Tally the lines in the records below that contain the string "height", with case counting, and reply with only the number.

==== Records for processing ====

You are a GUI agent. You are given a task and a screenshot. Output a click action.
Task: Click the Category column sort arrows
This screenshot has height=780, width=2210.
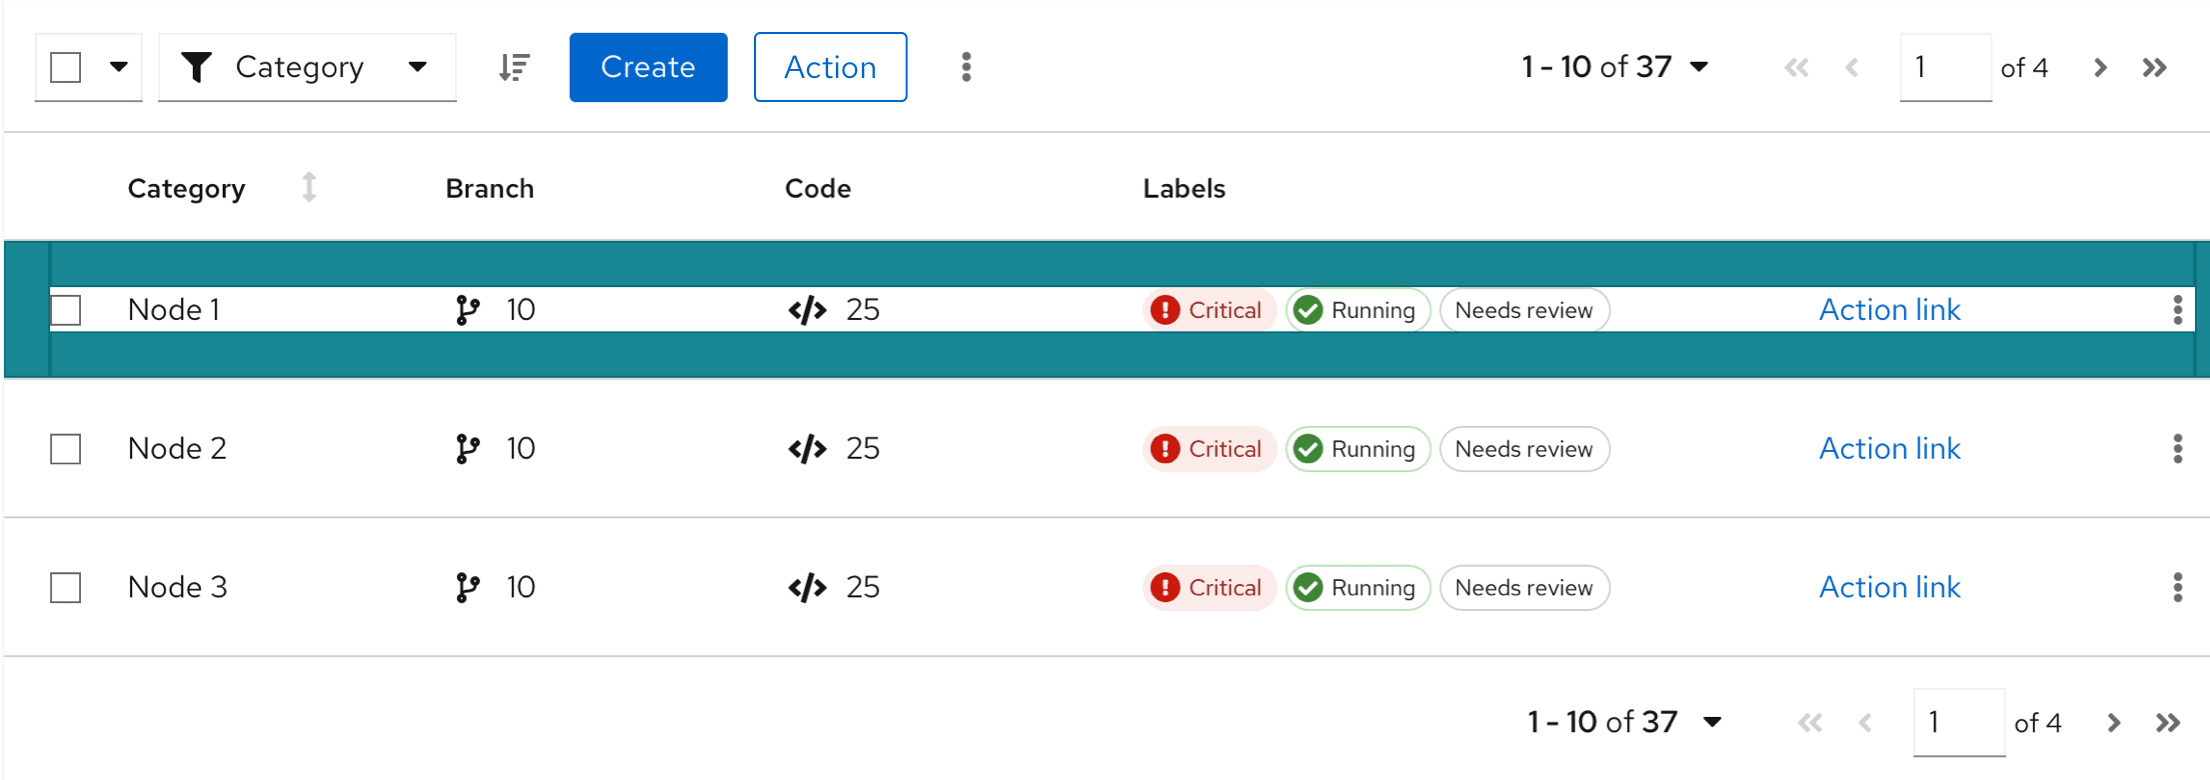click(x=309, y=188)
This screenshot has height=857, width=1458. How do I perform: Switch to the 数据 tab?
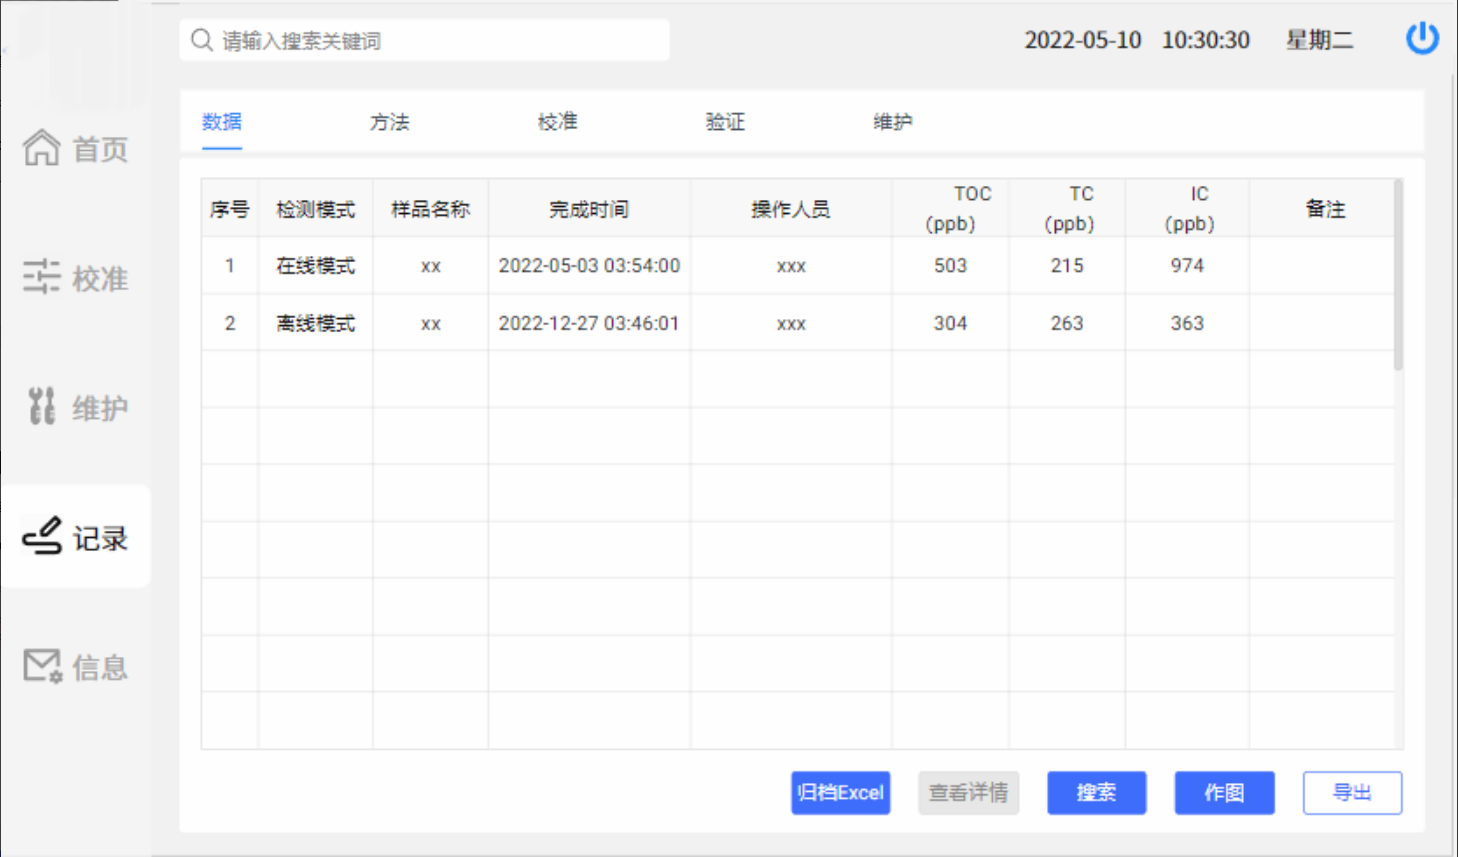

====

**Output below**
2